* [Excerpt]:
Since it’s Thanksgiving weekend and many people are watching football games, shopping, or working (at football stadiums and malls), I thought I’d expose you to another part of the United States you may not be familiar with—as well as give you a little trivia about The Truman Show that I think screenwriters will find interesting. (This post is also a good example of what happens when you poke around in unlikely places.)

A short drive—or bike ride—from beautiful Seaside, Florida (where they shot much of The Truman Show) is Grayton Beach State Park that back in 1994 was named the number 1 beach in the US by Dr. Stephen P. Leatherman (known as Dr. Beach).

I took the photo at Grayton Beach State Park by a lagoon near the beach.  If you’re looking for a classic white sandy beach complete with sand dunes and not spoiled by condos and hotels, yet has nearby hotels and restaurants for cast and crew then Grayton in  Santa Rosa Beach, Florida fits the bill. As a follow-up to yesterday’s post on Seaside, if you’re interested in shooting a film in that area contact  The Emerald Coast Film Commission.

* [Challenges]:
• A. Answer these questions from the Grayton Beach post.
(i) Who named Grayton Beach State Park the number 1 beach in the US in 1994?
(ii) Where was the photo taken?
(iii) Whom does the post suggest contacting about shooting a film in that area?
• B. Write out the Grayton Beach post from "A short drive—or" up to and including "as Dr. Beach).", switching "bike ride" to "walk".
• C. List the activities that the Grayton Beach post says many people are doing over Thanksgiving weekend.

* [Records provided]:
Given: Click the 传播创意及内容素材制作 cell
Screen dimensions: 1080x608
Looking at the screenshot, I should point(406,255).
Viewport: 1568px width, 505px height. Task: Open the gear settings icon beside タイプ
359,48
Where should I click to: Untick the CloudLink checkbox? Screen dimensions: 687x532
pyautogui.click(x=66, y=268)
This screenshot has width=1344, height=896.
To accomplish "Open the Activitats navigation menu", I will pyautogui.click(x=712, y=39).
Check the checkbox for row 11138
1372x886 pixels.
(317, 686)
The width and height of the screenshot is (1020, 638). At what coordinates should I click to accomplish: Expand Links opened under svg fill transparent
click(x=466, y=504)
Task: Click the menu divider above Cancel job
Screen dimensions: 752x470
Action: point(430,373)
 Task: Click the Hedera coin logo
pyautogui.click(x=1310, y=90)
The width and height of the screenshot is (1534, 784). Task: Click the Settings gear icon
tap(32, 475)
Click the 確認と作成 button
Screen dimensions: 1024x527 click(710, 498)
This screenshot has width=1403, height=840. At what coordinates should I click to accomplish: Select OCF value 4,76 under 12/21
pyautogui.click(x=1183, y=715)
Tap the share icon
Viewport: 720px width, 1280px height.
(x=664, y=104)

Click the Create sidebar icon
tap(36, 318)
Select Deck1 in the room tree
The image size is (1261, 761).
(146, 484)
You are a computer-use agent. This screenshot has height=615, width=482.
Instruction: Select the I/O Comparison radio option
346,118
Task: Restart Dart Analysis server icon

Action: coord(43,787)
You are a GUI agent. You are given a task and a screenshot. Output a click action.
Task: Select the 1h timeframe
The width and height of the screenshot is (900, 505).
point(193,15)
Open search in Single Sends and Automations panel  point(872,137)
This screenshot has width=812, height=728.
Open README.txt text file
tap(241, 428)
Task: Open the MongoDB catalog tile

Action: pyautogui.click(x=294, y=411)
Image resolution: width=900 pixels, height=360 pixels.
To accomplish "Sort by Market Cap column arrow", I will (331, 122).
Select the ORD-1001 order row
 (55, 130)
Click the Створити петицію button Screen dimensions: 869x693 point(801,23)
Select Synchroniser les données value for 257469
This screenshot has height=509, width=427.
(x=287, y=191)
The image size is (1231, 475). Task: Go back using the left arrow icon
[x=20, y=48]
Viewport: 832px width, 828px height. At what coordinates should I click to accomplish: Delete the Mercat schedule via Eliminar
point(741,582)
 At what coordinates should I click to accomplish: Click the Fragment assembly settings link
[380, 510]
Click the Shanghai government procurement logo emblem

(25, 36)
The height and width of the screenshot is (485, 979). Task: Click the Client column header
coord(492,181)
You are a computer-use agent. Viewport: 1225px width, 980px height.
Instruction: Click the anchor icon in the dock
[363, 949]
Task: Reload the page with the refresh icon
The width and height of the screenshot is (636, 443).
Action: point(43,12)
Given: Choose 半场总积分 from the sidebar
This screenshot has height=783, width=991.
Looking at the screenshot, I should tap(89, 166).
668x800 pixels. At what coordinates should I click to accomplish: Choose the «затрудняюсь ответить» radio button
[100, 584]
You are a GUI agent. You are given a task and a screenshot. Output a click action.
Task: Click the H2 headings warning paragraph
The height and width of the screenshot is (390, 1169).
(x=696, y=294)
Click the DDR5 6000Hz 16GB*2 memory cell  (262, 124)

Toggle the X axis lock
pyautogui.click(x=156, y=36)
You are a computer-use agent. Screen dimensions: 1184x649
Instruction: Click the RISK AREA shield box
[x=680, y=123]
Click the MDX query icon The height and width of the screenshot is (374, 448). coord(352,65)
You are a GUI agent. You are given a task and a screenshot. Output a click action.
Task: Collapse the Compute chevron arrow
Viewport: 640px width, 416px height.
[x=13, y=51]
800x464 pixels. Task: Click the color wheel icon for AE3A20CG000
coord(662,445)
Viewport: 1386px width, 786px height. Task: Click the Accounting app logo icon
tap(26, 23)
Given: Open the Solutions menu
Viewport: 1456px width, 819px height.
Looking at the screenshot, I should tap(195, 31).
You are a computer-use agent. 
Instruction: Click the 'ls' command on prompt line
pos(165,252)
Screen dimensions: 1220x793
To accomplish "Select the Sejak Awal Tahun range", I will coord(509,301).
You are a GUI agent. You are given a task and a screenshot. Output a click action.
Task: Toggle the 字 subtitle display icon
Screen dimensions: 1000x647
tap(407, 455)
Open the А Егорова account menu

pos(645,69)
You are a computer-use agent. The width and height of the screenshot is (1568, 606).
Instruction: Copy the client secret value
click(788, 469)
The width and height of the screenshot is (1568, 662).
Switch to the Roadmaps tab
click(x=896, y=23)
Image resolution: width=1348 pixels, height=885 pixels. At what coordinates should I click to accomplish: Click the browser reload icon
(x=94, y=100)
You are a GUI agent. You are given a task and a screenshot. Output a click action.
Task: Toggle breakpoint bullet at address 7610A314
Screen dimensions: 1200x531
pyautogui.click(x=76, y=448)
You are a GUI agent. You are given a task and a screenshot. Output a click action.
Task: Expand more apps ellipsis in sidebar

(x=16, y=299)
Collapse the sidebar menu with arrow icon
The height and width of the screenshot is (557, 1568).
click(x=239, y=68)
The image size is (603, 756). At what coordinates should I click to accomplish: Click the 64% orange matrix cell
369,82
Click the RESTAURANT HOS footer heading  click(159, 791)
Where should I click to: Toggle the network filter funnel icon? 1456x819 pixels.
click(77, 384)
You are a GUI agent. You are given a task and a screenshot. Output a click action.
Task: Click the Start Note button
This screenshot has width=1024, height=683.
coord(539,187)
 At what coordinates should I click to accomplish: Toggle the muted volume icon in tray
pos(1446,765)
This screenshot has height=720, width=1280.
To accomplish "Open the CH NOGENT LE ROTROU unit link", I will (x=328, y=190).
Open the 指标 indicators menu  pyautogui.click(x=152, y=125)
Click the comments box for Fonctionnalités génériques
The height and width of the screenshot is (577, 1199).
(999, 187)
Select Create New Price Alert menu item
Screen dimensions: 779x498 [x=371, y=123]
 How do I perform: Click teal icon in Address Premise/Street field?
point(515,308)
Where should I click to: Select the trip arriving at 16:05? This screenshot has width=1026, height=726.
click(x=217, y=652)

* [Complete answers]:
• A.
(i) Dr. Stephen P. Leatherman (known as Dr. Beach)
(ii) At Grayton Beach State Park, by a lagoon near the beach
(iii) The Emerald Coast Film Commission

• B.
A short drive—or walk—from beautiful Seaside, Florida (where they shot much of The Truman Show) is Grayton Beach State Park that back in 1994 was named the number 1 beach in the US by Dr. Stephen P. Leatherman (known as Dr. Beach).

• C.
- Watching football games
- Shopping
- Working (at football stadiums and malls)